(Reading passage)

I was loading up my bins with good stuff from the bulk aisle at the grocery store yesterday when a woman approached me saying, “Excuse me, but do you know how to use any of these grains and things? I’m trying to eat healthier but I don’t know what to do with any of these.” So I proceeded to geek out sharing ideas for quick and yummy things to do with bulgar, red lentils, oats, and more. “Oh, that sounds delicious and so easy!” She said at one point. Ahhh, be still my geeky little nurse heart! I love these moments.
I love food, and eating, and not feeling crummy or getting sick—like most of us do.
And I super love helping folks to use that love of food and eating (and other things they love) to fuel feeling better and being healthier.
I’ve taken care of so many folks over the years suffering from problems like diabetes, heart disease, high blood pressure/cholesterol, who have had a stroke or heart attack- or whose loved one has— and it breaks my heart because often, usually, it’s so preventable or improvable with simple things like eating and moving well, getting enough sleep, managing stress, drinking enough water (or non-sugary beverages), connections with other supportive people, time outside in nature, etc. The answer is rarely a pill or a procedure, it’s almost NEVER a diet, and DEFINITELY not deprivation.
Pills and procedures have a time and place, for sure, AND…
… to get to the root cause of what ails us almost always comes down to these simpler things that actually start to heal the problem, not just mask or manage the symptoms.
But simple doesn’t necessarily mean easy, right? It can feel SO overwhelming to know where to start, how to start, and who to believe. Or to find the time to do the thing we know we should do and want to do. Or to just get off the couch and do it (speaking from very personal experience here!). Or to build skills to do the thing— like my new friend at the store who knew she should be eating more whole grains and legumes and “eating better,” but had no idea how to use these foods, or how to use them in a way that fit in her busy life.

(End Reading passage)
(Information supplied)

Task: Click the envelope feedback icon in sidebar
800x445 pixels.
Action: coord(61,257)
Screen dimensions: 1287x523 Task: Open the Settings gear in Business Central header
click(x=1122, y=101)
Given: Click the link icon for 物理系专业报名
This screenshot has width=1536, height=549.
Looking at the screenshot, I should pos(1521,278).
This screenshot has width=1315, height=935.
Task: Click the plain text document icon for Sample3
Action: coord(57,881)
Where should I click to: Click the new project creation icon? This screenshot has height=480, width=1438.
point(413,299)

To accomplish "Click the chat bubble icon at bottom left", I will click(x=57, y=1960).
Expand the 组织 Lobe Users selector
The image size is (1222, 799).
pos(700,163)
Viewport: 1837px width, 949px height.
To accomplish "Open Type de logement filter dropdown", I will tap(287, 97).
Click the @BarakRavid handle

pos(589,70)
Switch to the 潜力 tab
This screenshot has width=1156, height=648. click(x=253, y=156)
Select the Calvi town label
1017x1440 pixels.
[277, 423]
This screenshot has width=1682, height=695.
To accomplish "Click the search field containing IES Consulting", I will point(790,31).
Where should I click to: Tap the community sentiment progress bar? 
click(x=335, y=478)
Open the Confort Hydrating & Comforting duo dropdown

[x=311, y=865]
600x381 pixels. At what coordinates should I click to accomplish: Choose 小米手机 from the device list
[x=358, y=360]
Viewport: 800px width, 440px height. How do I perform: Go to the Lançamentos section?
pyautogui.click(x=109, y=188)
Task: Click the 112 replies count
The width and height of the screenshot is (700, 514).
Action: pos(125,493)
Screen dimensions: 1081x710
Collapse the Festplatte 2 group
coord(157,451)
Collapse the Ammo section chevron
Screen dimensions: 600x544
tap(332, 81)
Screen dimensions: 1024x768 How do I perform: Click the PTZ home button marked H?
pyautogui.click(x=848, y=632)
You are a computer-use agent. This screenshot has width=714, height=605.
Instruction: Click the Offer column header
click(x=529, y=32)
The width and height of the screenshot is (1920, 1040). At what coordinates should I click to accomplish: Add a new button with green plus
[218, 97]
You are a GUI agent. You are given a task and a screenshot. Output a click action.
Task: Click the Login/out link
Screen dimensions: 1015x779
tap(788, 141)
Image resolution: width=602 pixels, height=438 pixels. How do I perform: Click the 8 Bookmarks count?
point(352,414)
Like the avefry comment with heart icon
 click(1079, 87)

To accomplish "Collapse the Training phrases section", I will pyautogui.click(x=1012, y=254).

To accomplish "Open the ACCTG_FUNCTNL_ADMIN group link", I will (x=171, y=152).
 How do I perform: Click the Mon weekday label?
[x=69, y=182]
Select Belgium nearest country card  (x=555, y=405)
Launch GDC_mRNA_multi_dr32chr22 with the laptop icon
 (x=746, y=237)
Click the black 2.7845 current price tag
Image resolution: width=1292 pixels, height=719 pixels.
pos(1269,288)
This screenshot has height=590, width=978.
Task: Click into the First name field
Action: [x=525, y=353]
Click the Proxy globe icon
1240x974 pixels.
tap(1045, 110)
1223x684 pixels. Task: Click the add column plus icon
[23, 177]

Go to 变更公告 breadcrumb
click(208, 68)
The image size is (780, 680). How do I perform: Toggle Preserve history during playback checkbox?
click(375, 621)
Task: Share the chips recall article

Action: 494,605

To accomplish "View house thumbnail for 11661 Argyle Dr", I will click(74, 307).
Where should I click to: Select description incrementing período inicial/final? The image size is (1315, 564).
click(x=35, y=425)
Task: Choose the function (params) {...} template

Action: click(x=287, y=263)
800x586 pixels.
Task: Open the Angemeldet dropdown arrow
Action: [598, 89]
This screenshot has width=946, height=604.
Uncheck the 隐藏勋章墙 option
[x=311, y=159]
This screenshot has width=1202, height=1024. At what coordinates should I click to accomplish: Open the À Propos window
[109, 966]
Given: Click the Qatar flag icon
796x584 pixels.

(End Information supplied)

■ **Work instructions**
Continue the blog post about eating well and preventing illness from the point where it stops.

■ **Result for this exercise**
If this sounds familiar in any way— YOU’RE NOT ALONE!
And the sweet magic of it is in the little things—
the small steps, the tiny changes, the short bits of time spent that all add up, steadily, into a positive upward synergy. Each little thing builds momentum, breeds little successes, confidence, feeling a little better. Little steps like learning one recipe with one new healthy ingredient, going for a 5 minute walk, doing the next “right” little thing.
These little steps have an exponential effect on our well-being, building a whole that’s greater than the sum of its parts.
So if you feel worn out, as I do, just hearing people online talking about New Years’ Resolutions and “taking massive action,” “creating your best year ever,” or the new diet or system they’re using to try to get there…. YOU’RE NOT ALONE! It’s no secret that New Years’ Resolutions almost always peter out by February. Because “massive action” rarely works. It’s intimidating, strenuous, exhausting, and unsustainable for most of us. It’s not only not realistic long term, it’s a recipe for burnout.
But those little steps matter. They add up, because they are DOABLE.
So I encourage you to be gentle with yourself if you’re feeling any ought-to’s, shame, guilt, or stress around any Resolutions you’ve made but not kept up with, or not started yet, or think you should make but know you won’t, etc.
Instead, I invite you to release the grip on the idea of “massive action” and consider what’s one TINY thing that might help you feel better, be healthier, move toward how you want to be?
And make it something that’s delicious, or feels good, is relatively easy and quick to do. Something you enjoy.
And I do mean TINY. Try one new ingredient, or adding in one vegetable or fruit. Sharpen your kitchen knife so it’s safer and easier to use. Go for a 5 minute walk. Do some deep breathing or leg flexing exercises sitting on the couch.
I know, I can hear some of you out there thinking, “Yeah right. How could those things actually matter or make a difference!?” Trust me—I’ve seen it over and over again over the last 10 years working with folks as a nurse and a health coach. This stuff adds up, people keep going with them because they’re little and doable and not overwhelming and most importantly—enjoyable.